Yeah, this is virtually nothing: a random, utterly forgettable quote pulled from the New York Times — from the basic corporate coverage of our present-moment violence, as the world shimmies on brink of . . . uh, World War III.
It’s the forgettable quotes, especially in regard to ongoing war, that may be the most dangerous, because all they do is solidify a collective sense of normal. My term for it is “accepted insanity.” We have the technological and psychological capacity to kill not simply thousands or even millions of people but the whole human race, but let’s talk about it in terms of strategy, tactics and public relations! Let’s talk about it as though we’re covering a bunch of 10-yer-old boys throwing stones. Which one’s going to win?
That’s the key issue here: winning.
When two cowboys face off in an armed confrontation, the one who draws and fires fastest, hitting the other guy in the stomach or wherever, wins. He gets to walk away with a self-satisfied smirk.
I’m not singling out the Times story quoted above as uniquely problematic in its coverage of the latest turn of events in the Middle East, but rather that it’s representative of the accepted insanity of endless war — the reduction of war to an abstraction, virtually always involving clearly defined good guys and bad guys, and describing murder (including mass murder) as retaliation, self-defense, “show of force,” etc., etc. “National interests” are the prize at stake.
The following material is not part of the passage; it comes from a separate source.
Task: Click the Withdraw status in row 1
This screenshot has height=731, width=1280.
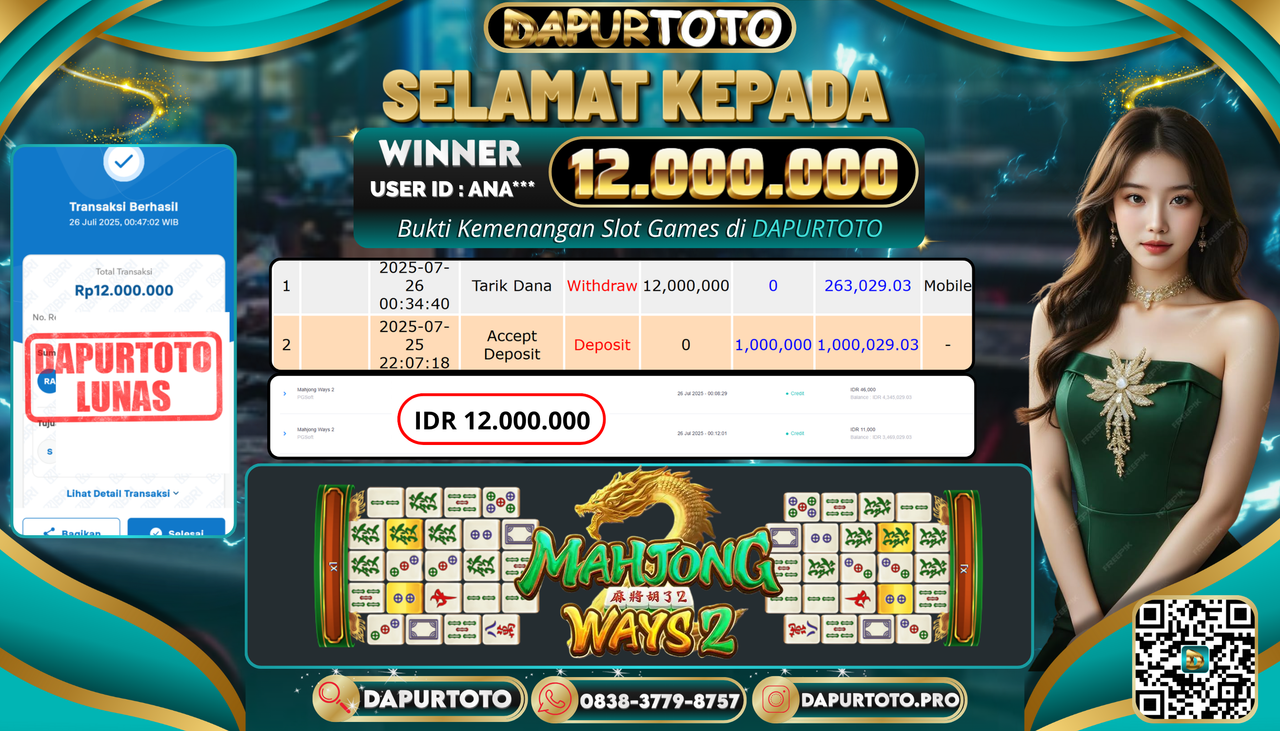Action: point(602,286)
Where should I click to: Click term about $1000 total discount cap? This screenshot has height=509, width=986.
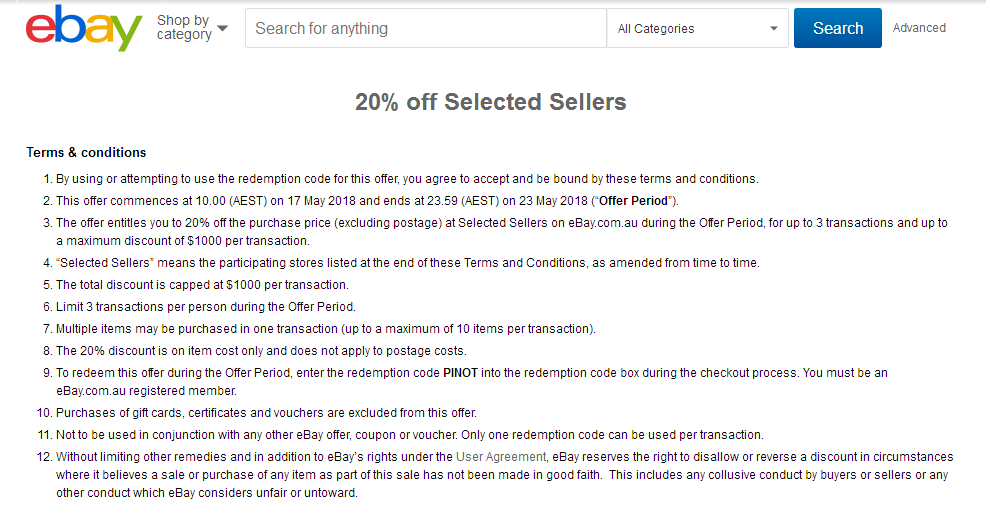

Human lives are just bargaining chips, except, of course, when the bad guys kill them.
The Times story, for instance, steps beyond its abstraction of the Israel-Iran confrontation at one point. Israel bombed Iran’s consulate in Damascus, Syria, killing several Iranian officers, the story informed us. Iran retaliated two weeks later, firing 300 drones and missiles at Israel, almost all of which were shot down and very little damage was caused. The Times noted: “The only serious casualty was a 7-year-old girl, Amina al-Hasoni, who was badly wounded.”
War affects children! Yes, yes, yes it does. My heart goes out to Amina al-Hasoni. But my God — some 13,000 children have been killed in the Israeli assault on Gaza, and thousands more injured, not to mention orphaned. And some are simply missing, lying under the rubble. What are their names?
What if war were covered the way street crime is covered — not as an abstraction, but with awareness that it’s a profound social problem? What if war were covered with external awareness, i.e., with wisdom that transcends political platitudes — rather than in obeisance to those platitudes?
Here, for instance, is CNBC reporting on the Israel-Iran confrontation. Noting that Israel has pledged to “exact a price” from Iran in response to the missile attack, CNBC then quotes President Biden condemning the attack and adding that the United States “will remain vigilant to all threats and will not hesitate to take all necessary action to protect our people.”
Can you believe? His words didn’t make me feel safer. I’d been pondering not just the possibility but the likely reality of World War III, and to read these words — “take all necessary action to protect our people” — made the wolves starting to howl in my own soul.
Platitudes plus nukes? Biden wasn’t talking about transcending war and shunning the country’s trillion-dollar military budget. Presumably, he was talking about using it, putting it to work to “protect” us — you know, to “defeat” our declared enemy (Iran, apparently), no matter the price exacted on Planet Earth, including on you and me. How about some media coverage that doesn’t blow this off with a shrug?
Coverage of war requires awareness of the lies that prop it up politically. For instance, as World Beyond War has put it:
“According to myth, war is ‘natural.’ Yet a great deal of conditioning is needed to prepare most people to take part in war, and a great deal of mental suffering is common among those who have taken part.”
In other words, war is not a product of human evolution — humanity finally becoming mature enough to fight itself in an organized, collective fashion — but essentially the opposite of that: an unevolved aspect of who we are . . . an embedded failure to evolve, you might say.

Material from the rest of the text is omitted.